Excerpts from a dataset
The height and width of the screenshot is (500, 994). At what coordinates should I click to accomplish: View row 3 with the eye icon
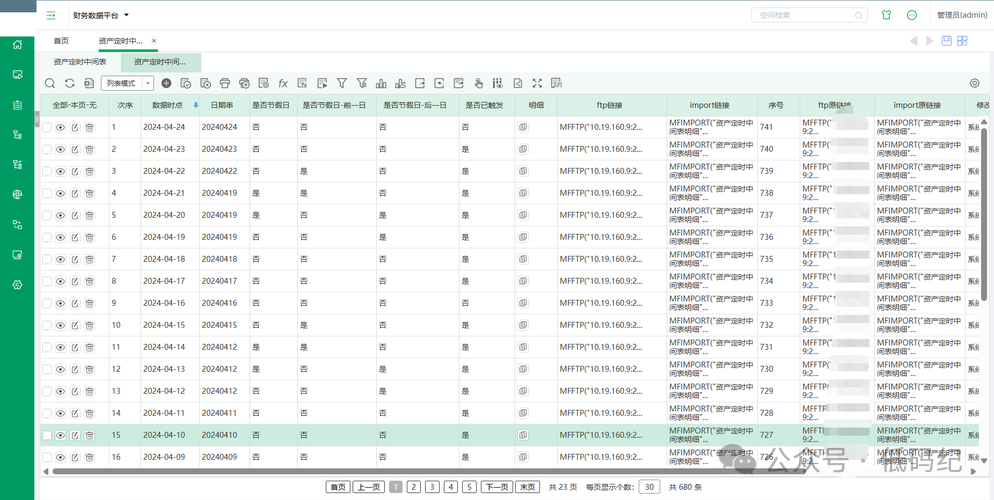61,172
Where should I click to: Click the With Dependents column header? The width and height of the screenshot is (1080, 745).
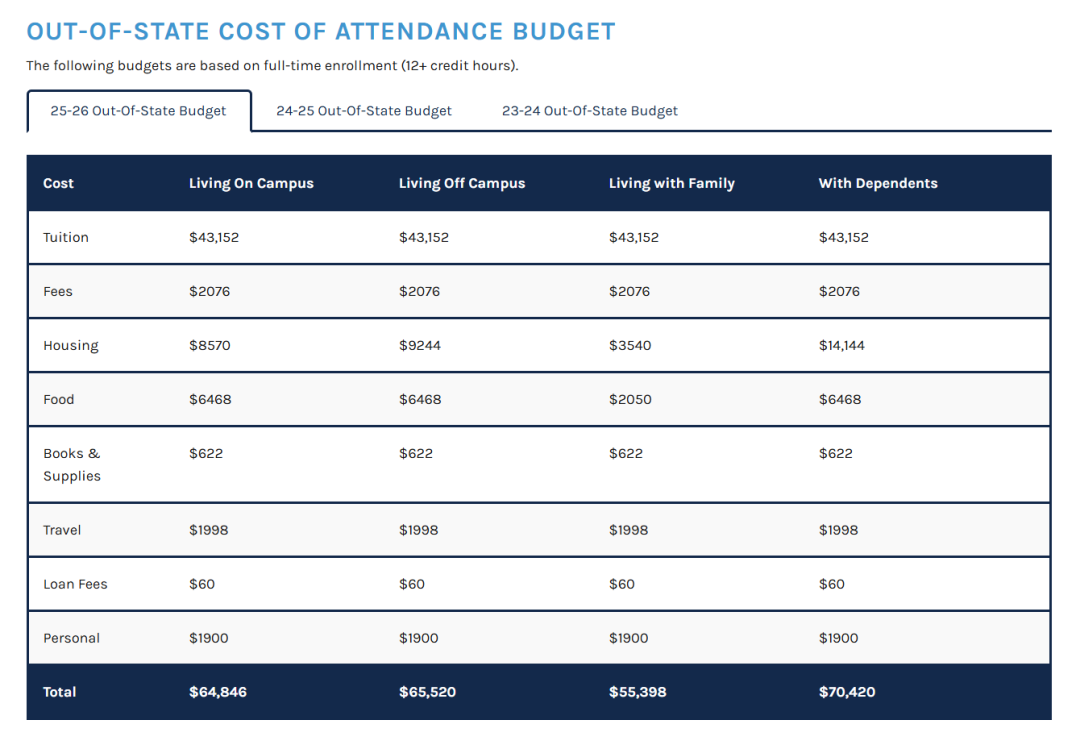tap(878, 183)
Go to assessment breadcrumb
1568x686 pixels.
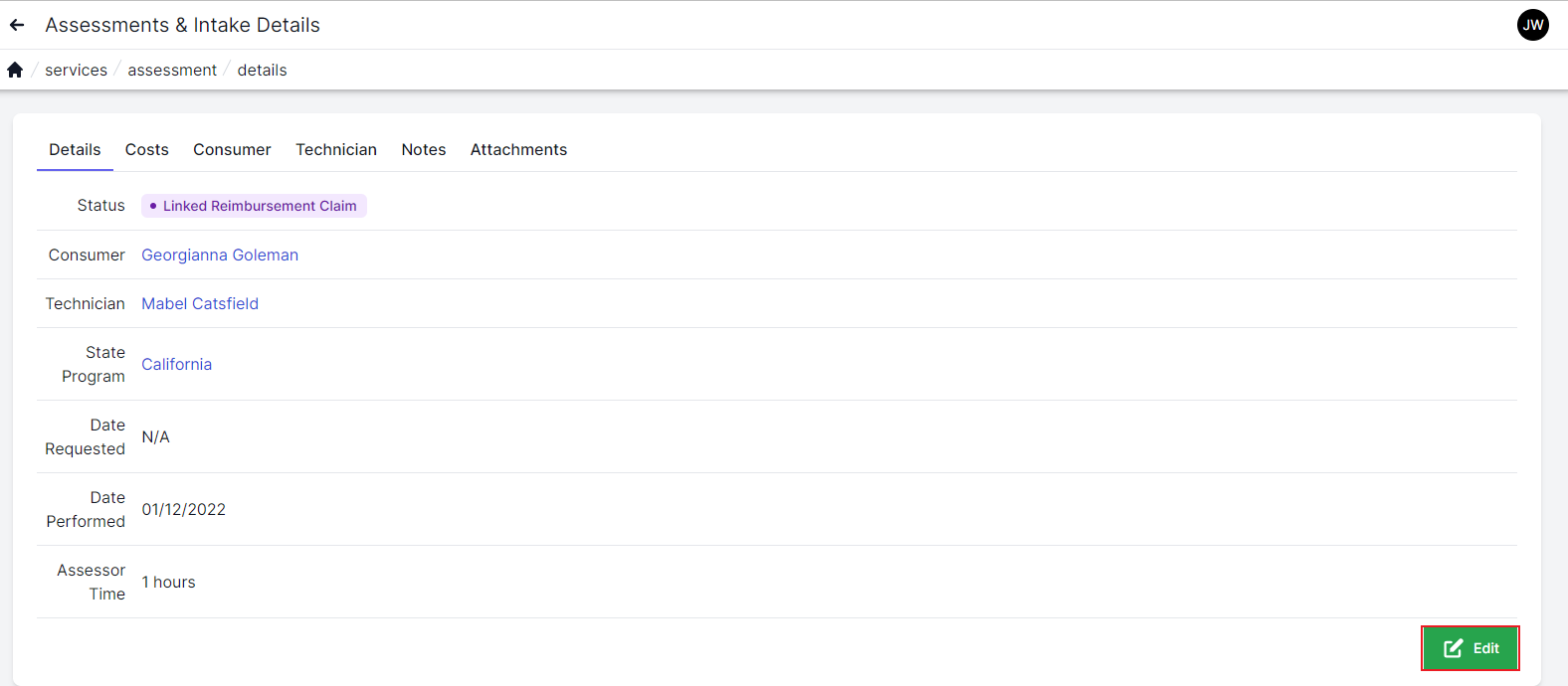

> **What the task asks**
Copy out all the data exactly, skipping the pictures.

> **Completed task**
The height and width of the screenshot is (500, 994). At what coordinates should I click to accomplish: View row 3 with the eye icon
61,172
Where should I click to: Click the With Dependents column header? The width and height of the screenshot is (1080, 745).
tap(878, 183)
Go to assessment breadcrumb
1568x686 pixels.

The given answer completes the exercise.